We first calculate the median correlation, significance counts, and median RMSE for each individual product for all GSMDB stations, and rank all products according to values for each measure category (dotted lines), examine the response of improvement or degradation in multi-model average following the ascending and descending branch of measuring ranks. At the ascending(descending) branch, we start from the product with the lowest(highest) rank, and then add one more product with higher(lower) rank into ensemble at each step for calculating the multi-model average and the corresponding measure skills representing with dashed lines (solid lines) until reaching the full ensemble size. The fact that the solid lines following the descending branch is always nearly flat indicates that there is no apparent degradation when a worse product is added to the multi-model ensembles.

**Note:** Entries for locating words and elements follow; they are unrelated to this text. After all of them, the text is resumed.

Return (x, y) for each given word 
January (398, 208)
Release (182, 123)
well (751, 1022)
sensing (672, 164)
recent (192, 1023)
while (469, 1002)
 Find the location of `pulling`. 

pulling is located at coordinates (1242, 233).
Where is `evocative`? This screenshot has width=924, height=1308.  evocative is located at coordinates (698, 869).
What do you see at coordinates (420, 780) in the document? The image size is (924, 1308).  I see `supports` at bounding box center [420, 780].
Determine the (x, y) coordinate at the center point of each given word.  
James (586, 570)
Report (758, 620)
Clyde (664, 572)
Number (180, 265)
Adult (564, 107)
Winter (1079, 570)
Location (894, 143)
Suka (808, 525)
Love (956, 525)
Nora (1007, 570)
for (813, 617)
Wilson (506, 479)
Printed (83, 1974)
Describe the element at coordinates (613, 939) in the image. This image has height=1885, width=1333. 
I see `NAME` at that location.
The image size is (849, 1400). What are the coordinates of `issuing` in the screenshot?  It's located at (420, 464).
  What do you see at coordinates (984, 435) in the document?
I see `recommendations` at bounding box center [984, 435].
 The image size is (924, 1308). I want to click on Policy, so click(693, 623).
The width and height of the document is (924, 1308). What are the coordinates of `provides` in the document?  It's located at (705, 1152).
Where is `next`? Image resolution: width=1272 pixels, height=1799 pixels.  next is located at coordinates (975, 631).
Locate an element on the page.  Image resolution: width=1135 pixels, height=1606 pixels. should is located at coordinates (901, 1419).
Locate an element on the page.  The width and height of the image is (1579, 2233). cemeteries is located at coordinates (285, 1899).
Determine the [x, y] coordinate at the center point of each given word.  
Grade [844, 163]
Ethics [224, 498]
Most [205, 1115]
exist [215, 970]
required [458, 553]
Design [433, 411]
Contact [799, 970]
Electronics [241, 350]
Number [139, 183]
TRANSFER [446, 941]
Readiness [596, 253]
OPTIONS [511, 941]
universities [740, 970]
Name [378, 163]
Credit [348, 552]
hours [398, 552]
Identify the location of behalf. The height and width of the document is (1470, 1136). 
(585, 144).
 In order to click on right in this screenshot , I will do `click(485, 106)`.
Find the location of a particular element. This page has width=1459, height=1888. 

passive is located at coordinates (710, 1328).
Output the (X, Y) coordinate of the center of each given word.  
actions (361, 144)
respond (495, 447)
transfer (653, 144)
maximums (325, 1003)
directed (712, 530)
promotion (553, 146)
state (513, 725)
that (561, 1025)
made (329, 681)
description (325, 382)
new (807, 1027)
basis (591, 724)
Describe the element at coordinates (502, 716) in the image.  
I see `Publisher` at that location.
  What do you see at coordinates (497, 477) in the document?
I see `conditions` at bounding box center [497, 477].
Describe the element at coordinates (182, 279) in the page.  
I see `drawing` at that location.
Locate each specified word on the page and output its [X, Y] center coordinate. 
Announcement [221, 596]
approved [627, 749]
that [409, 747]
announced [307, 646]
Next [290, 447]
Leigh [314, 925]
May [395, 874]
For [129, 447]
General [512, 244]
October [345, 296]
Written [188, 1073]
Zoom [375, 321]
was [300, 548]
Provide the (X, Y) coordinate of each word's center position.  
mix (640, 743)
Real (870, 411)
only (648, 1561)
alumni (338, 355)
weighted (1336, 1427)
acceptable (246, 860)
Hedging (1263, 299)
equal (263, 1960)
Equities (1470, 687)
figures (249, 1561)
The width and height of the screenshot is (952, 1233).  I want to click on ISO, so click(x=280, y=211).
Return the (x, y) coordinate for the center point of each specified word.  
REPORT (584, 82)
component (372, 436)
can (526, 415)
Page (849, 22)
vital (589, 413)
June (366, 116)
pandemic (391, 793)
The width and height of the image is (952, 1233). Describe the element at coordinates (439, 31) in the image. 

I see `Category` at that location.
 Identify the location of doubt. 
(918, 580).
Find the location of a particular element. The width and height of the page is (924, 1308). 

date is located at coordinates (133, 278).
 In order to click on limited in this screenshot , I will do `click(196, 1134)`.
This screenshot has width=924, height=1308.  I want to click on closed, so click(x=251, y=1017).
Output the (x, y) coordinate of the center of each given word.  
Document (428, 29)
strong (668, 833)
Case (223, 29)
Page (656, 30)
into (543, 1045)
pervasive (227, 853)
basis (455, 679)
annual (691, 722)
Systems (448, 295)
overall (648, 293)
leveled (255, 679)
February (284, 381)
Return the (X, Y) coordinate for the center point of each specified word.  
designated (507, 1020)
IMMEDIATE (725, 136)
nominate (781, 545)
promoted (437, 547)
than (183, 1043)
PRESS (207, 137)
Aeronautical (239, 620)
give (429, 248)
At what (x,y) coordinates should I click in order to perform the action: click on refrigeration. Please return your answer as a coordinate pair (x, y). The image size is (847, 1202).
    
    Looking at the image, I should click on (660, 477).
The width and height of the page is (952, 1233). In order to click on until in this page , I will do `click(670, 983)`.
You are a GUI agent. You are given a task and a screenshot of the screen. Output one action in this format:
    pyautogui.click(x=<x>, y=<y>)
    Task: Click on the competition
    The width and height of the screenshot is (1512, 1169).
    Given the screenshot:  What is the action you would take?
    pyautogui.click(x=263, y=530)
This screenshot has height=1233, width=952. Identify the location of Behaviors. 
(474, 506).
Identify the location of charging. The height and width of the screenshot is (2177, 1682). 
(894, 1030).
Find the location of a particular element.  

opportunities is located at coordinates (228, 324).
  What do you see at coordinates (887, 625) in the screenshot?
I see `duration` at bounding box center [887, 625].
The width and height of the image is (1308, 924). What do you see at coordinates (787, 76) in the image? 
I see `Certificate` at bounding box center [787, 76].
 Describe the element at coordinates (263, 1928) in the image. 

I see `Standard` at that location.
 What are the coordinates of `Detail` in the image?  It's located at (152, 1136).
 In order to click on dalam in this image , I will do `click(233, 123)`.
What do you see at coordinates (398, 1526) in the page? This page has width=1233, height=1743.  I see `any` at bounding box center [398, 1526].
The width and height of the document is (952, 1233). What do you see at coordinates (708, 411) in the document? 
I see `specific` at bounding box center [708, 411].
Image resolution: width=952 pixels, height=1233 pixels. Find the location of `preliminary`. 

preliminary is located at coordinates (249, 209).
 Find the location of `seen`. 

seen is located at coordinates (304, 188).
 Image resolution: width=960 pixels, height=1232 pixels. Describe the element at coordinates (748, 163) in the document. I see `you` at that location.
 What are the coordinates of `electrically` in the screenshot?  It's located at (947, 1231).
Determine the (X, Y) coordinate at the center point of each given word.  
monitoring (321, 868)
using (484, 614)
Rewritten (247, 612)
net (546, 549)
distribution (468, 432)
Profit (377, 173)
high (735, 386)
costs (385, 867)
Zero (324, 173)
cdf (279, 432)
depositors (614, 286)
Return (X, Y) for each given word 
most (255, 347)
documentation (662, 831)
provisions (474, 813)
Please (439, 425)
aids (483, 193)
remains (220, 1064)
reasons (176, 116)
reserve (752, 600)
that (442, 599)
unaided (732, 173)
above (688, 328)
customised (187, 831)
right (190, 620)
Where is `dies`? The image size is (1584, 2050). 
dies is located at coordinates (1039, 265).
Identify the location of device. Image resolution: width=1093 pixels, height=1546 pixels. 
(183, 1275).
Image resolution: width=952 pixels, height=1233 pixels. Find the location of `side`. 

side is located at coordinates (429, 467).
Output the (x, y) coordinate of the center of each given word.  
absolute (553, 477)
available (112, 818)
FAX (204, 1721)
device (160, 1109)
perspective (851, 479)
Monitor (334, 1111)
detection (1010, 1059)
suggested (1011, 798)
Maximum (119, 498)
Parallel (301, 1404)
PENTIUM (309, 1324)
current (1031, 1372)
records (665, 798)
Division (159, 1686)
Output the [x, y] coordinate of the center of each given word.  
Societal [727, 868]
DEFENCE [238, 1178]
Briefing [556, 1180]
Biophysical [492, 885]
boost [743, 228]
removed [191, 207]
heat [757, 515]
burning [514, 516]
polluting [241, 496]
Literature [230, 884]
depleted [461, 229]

If some ensemble members can not reproduce the interannual variability in observed soil moisture properly how does it affect the performance of the multi-model analysis? In the right-side figure, we shift the time series of soil moisture simulations with random years for all stations in the eight models with moderate performances, and repeat calculations above.

It is easily found that the median correlations become very small, even negative for the eight models after the years are shifted, and disordered data can not represent the actual interannual variability (dotted lines) any more. As those eight models are accumulatively considered, the performance of the multi-model analyses decrease gradually (solid lines). However, the overall performances increase rapidly when those best models are considered (dash lines), even after disordered data in eight models are included in the analysis. In addition, the overall performances also increase when those poorer models are considered (solid lines). Thus, reasonable small numbers of “noise products” do not have large impacts on the skill for anomalies in the multi-model analysis.

The dashed lines following the ascending branch have higher median correlations and significance counts than the corresponding individual products. It demonstrates that multi-model average outperforms the individual products even when all products with worse skill than that product are included.